- Education: Antioch University
- Occupations: New media writer, artist, editor, and project designer
- Writing career
- Genre: Electronic literature
- Notable work: Light-Water: a Mosaic of Meditations

= Christy Sheffield Sanford =

American writer, artist, editor, and project designer

Christy Sheffield Sanford is an American new media writer, artist, editor, and project designer, who lives in Florida. She coined the term "web-specific" for her work.

== Early life and education ==
Sanford earned her master's degree in Creative Writing and Interarts from Antioch University, Ohio.

== Life and career ==
Before her web work starting in the 1990s, Sanford experimented with print forms. This segued into Sanford's artistic vision for the web to merge text and imagery while allowing "each art form to maintain its integrity." Frederick Barthelme noted that her early web work as a way to use the web to innovate literature.

trAce, in Nottingham-Trent University, was one of the first centers for new media writing. In 1998, as trAce's first virtual writer in residence, she designed and curated trAce's journal for new media literature, frAme Volumes 4 and 5, and wrote electronic literature works such as the Two Little Soldiers.

As an Alden B Dow Creativity Centre Fellow, at Northwood University, Michigan.

== Works and publications ==
Her small press books include The Italian Smoking Piece, The Cowrie Shell Piece, and the Hs: the Spasms of a Requiem, and Sur les Pointes, The Ballerina and the Sea Anemone, White Eagle Coffee Store Press; The Kiss, Radio Room Press; and The H's: the Spasms of a Requiem, Bloody Twin Press.

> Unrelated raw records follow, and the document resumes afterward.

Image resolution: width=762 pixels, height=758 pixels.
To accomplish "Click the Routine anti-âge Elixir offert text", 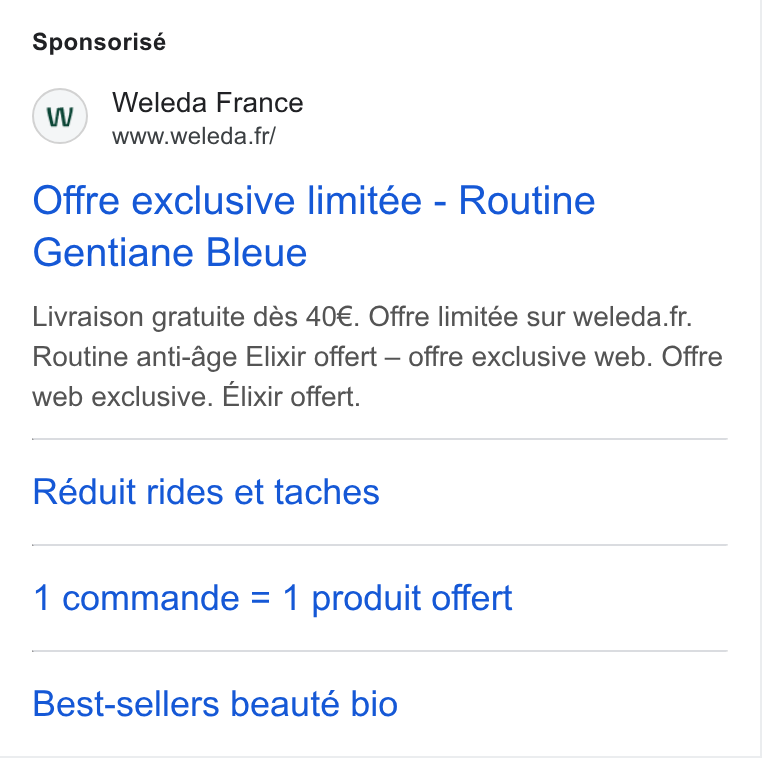I will 205,357.
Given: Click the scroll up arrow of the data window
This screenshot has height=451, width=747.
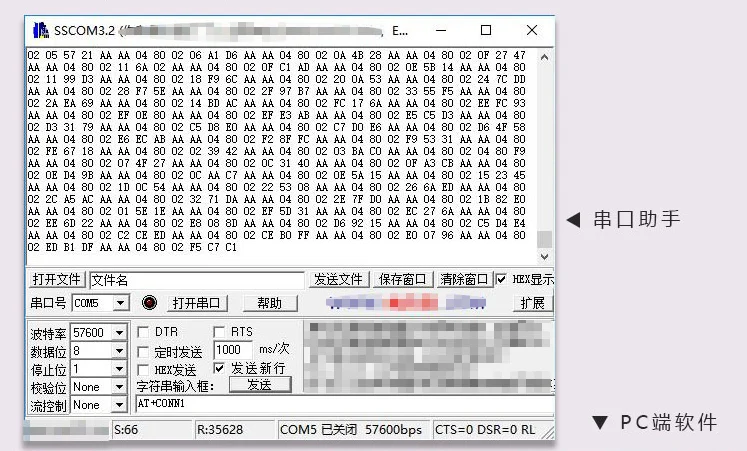Looking at the screenshot, I should click(545, 57).
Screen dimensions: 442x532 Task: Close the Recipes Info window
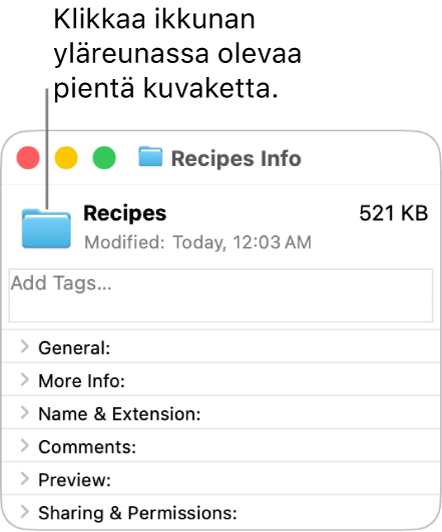28,158
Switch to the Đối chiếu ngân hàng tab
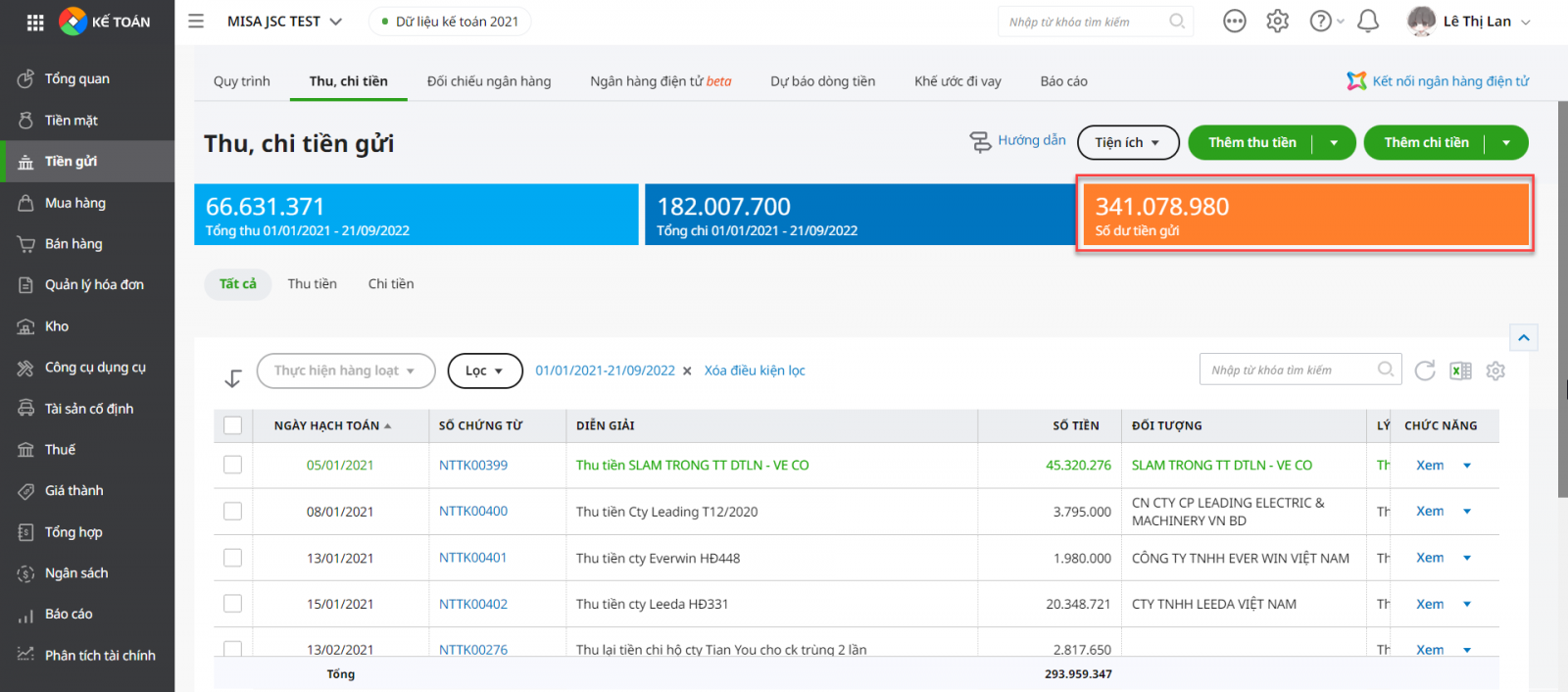 coord(488,81)
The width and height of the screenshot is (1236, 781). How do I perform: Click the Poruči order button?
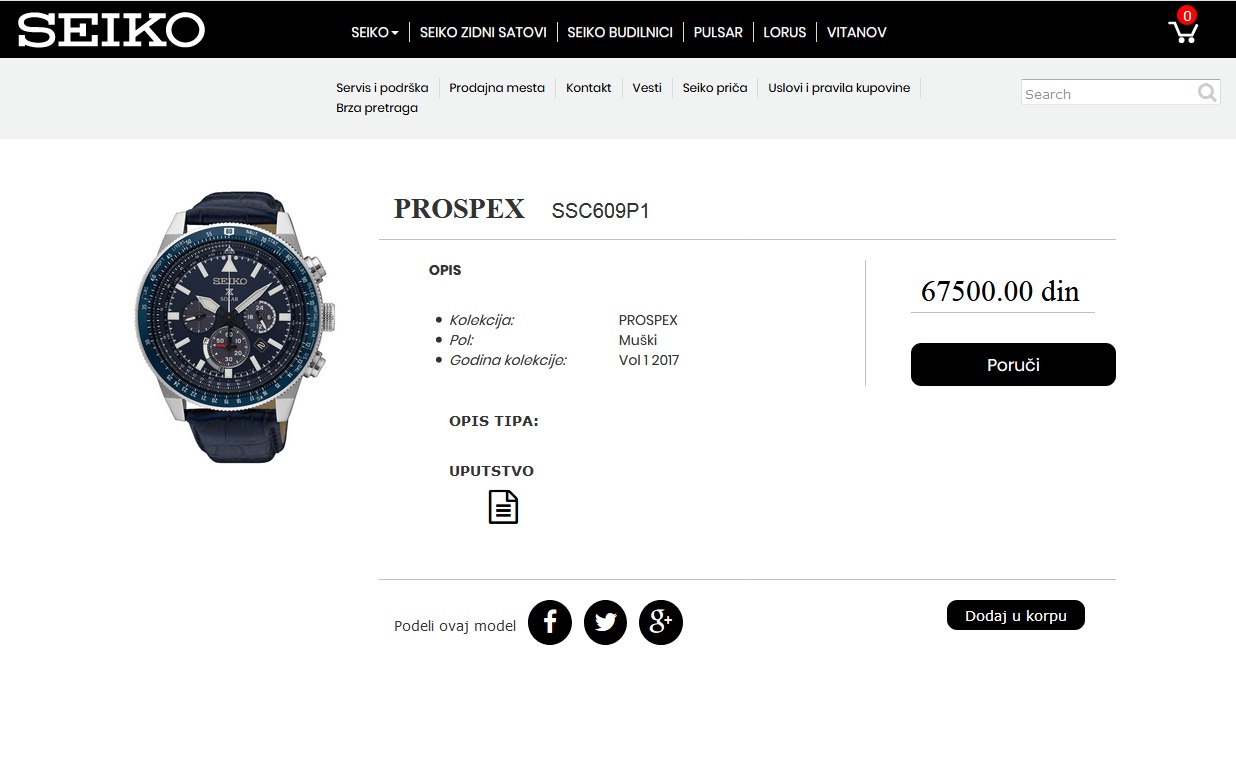click(1013, 365)
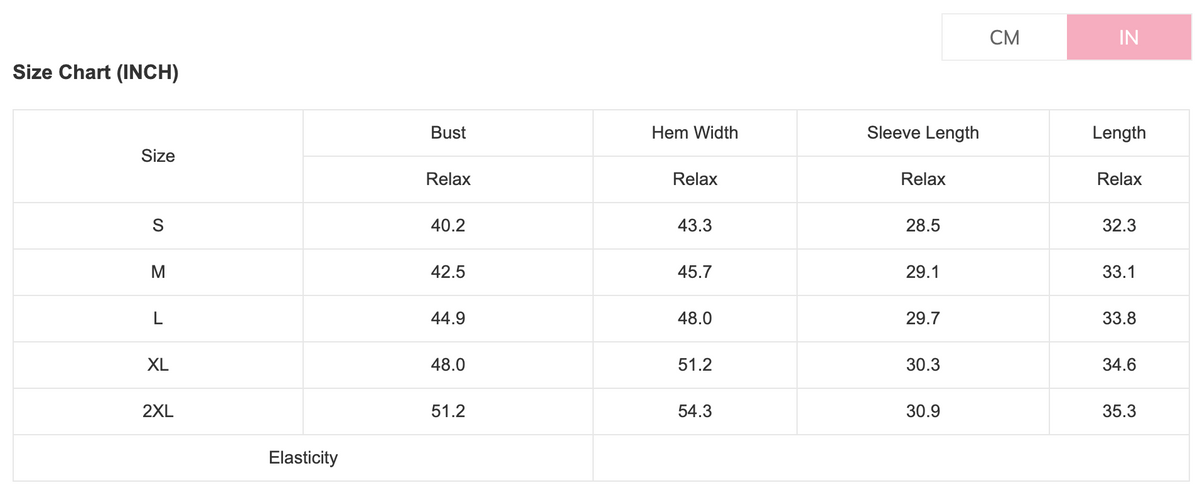Select the IN unit toggle
Viewport: 1200px width, 488px height.
[x=1128, y=38]
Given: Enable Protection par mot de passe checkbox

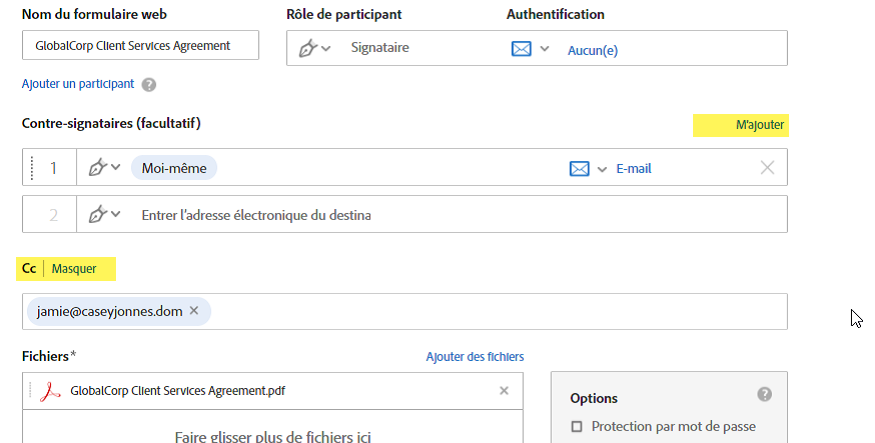Looking at the screenshot, I should (576, 427).
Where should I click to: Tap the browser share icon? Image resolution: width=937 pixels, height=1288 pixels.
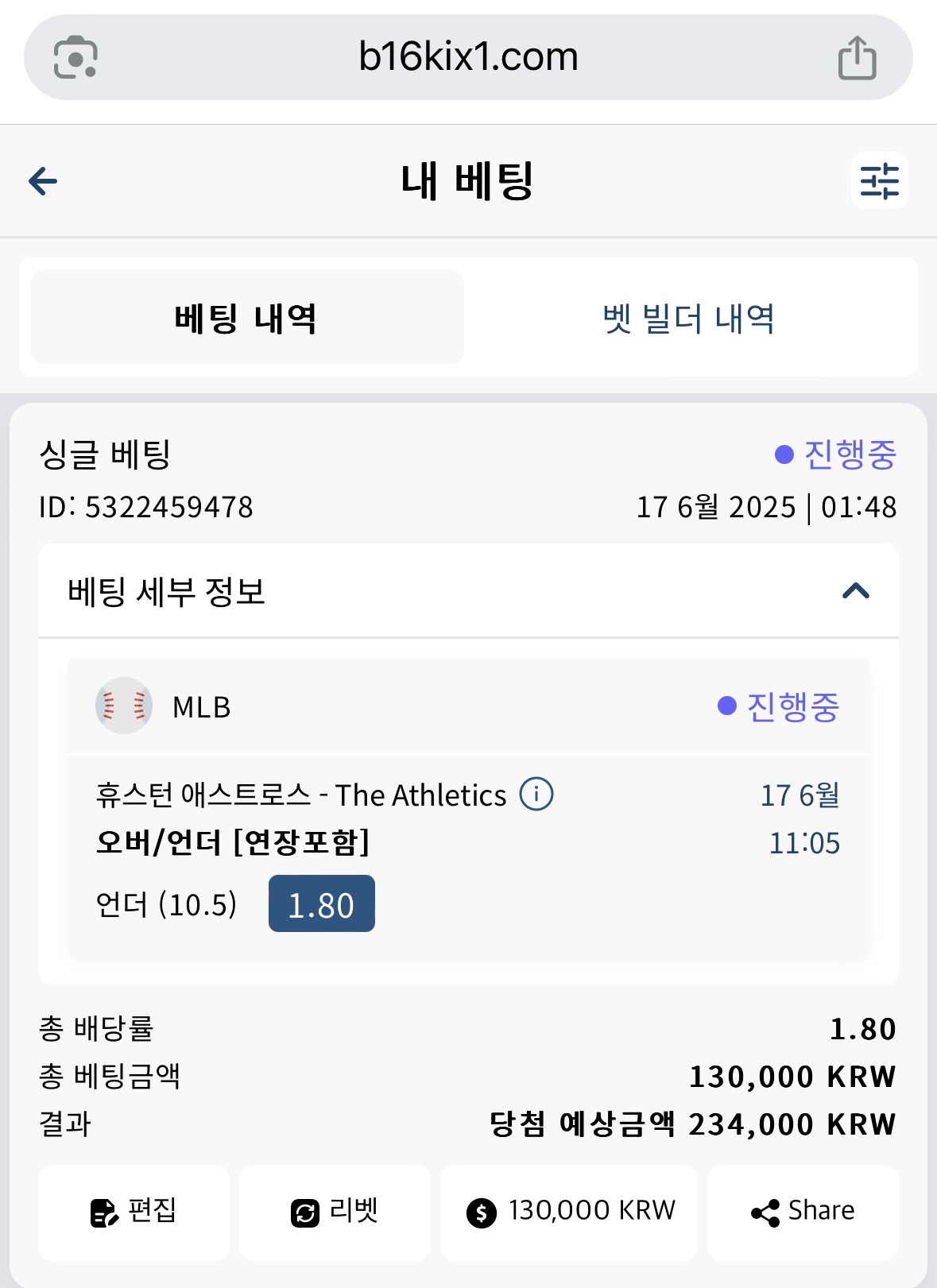(857, 57)
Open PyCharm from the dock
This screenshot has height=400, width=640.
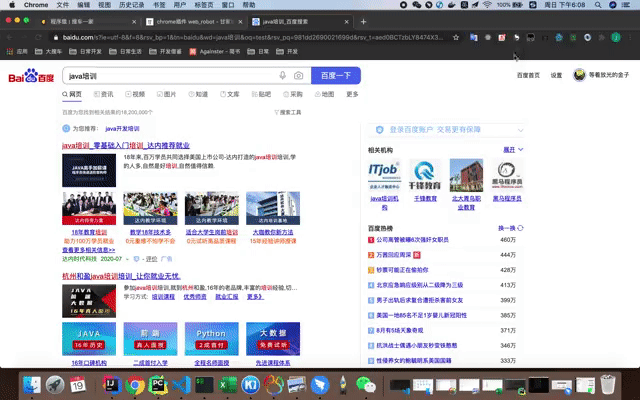pos(156,384)

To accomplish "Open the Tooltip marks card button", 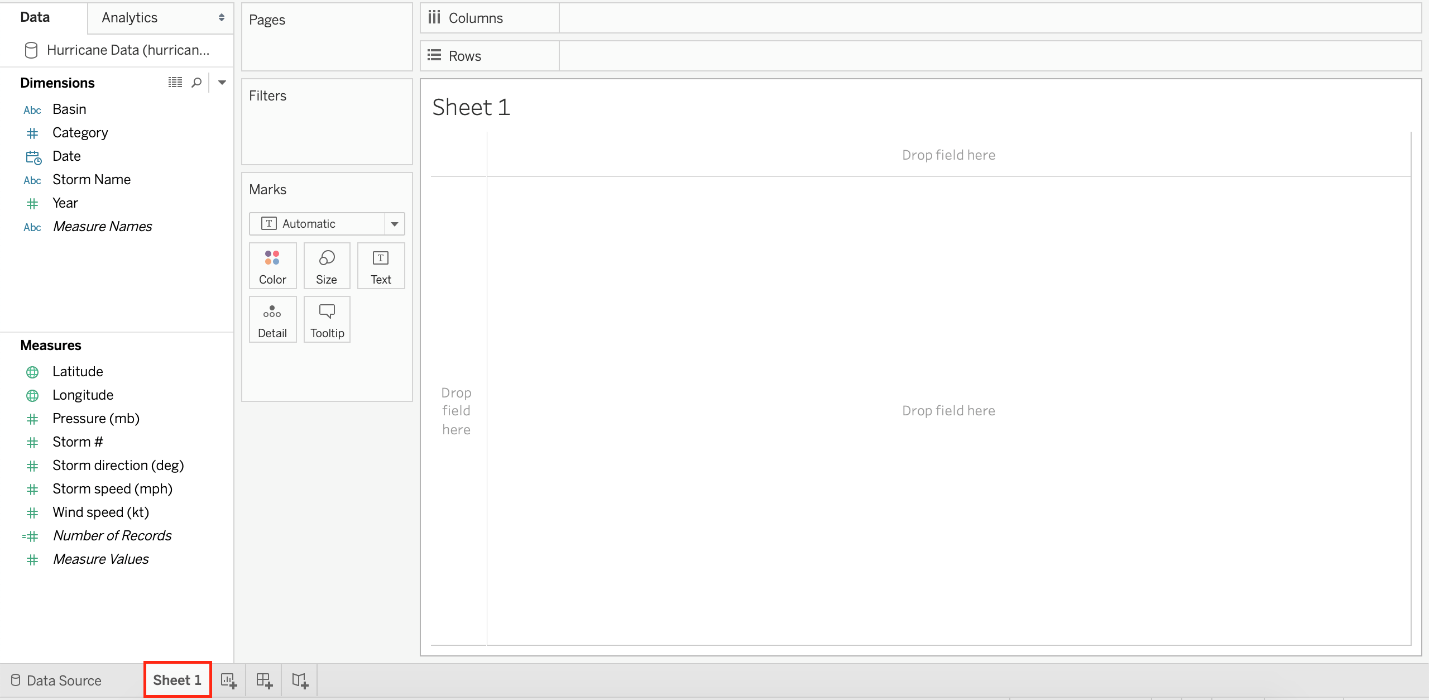I will click(327, 320).
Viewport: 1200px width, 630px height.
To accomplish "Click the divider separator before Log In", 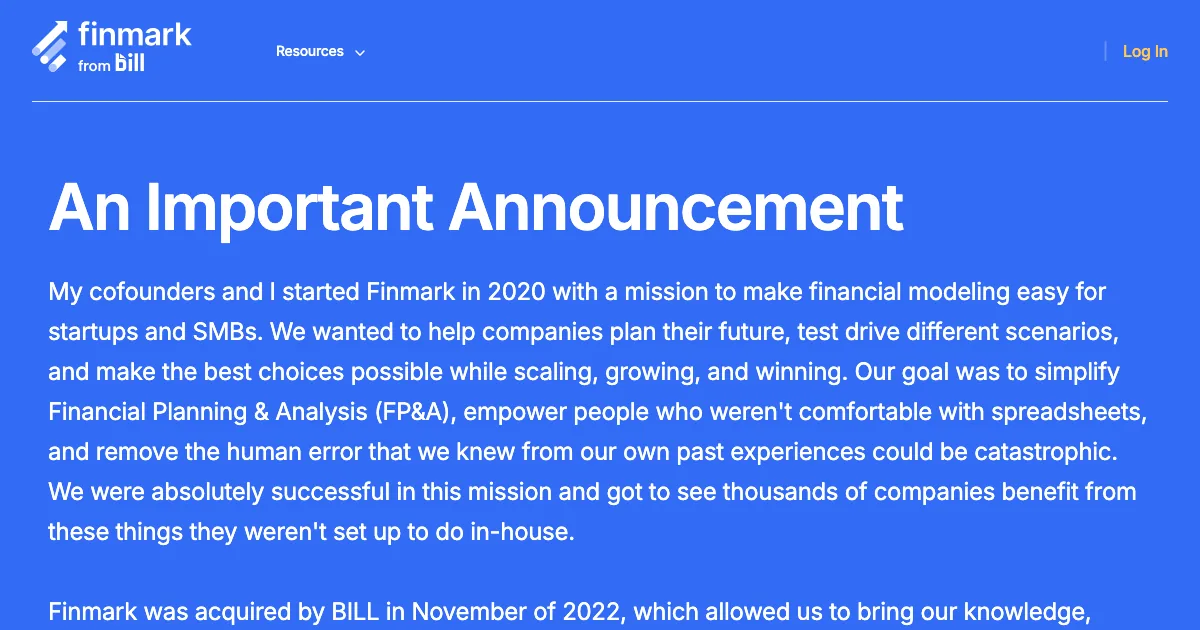I will click(1106, 51).
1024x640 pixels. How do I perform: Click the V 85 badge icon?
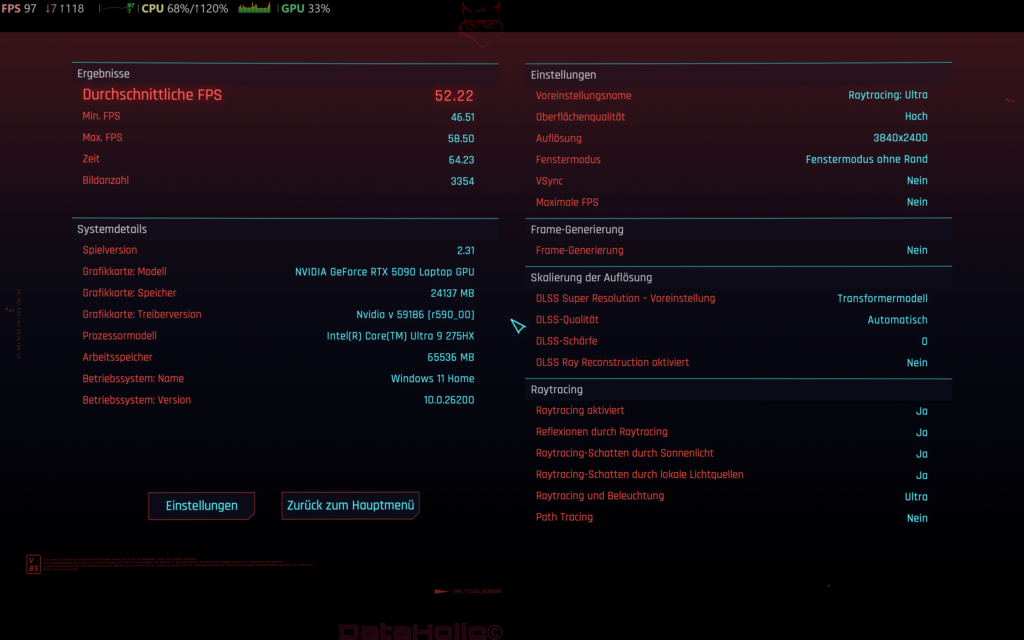point(33,564)
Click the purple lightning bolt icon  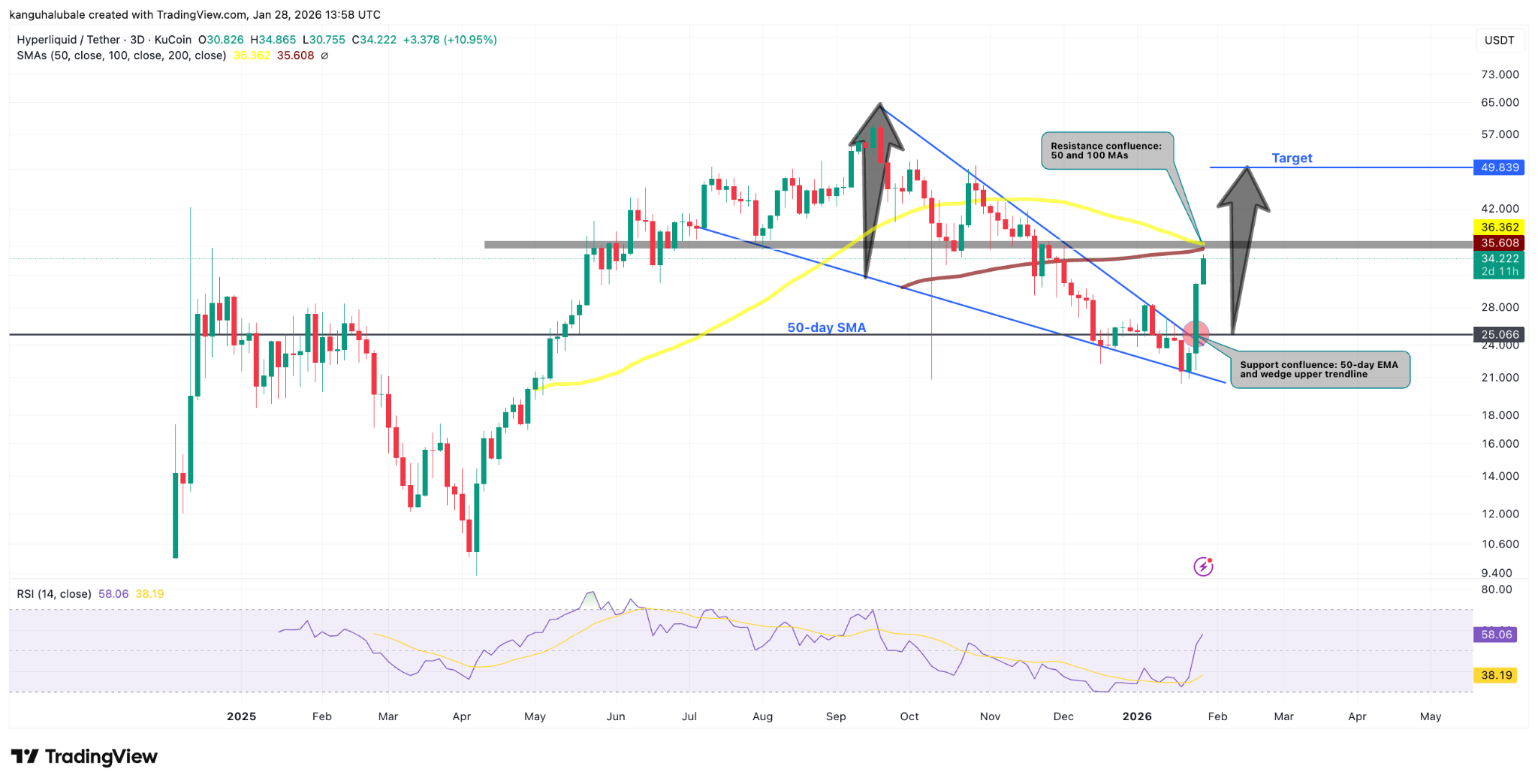click(1203, 566)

- Red Mona (a multimedia work of text, images, and sound, based on Petit Soldat by Guy de Maupassant)
Her digital animation poems include:
- Only the Nude Can Redeem the Landscape: Poems 1989
- Bride Thrashing Through History 1990
- Italian Smoking Piece: With Simultaneous Translation 1992
- Cowrie Shell Piece: (Baroque and Rococo Strains) 1991
- ~~Water~~Water~~Water~~ a collaboration with Reiner Strasser
- Light-Water: a Mosaic of Meditations 1999
- Nadine, a digital animation was shown in the 2018 Electronic Literature Organization Gallery in Montreal, Canada
- Birds of a Feather Collaborative Project with Debra Mixon Holliday Be Mine,” “Premium Assortment,” and “The Past and Her Muse: a Blazon”
- Peripheral Visions Daybook: (from Suspect to Offender and Back) Fusion Press, 2020
- The Fan Cycle: Mallarmé In Late Summer (Inverted), 2023

== Awards and honors ==
She has received 9 grants, including a National Endowments for the Arts (NEA) Fellowship and two NEA-Rockefeller sponsored grants.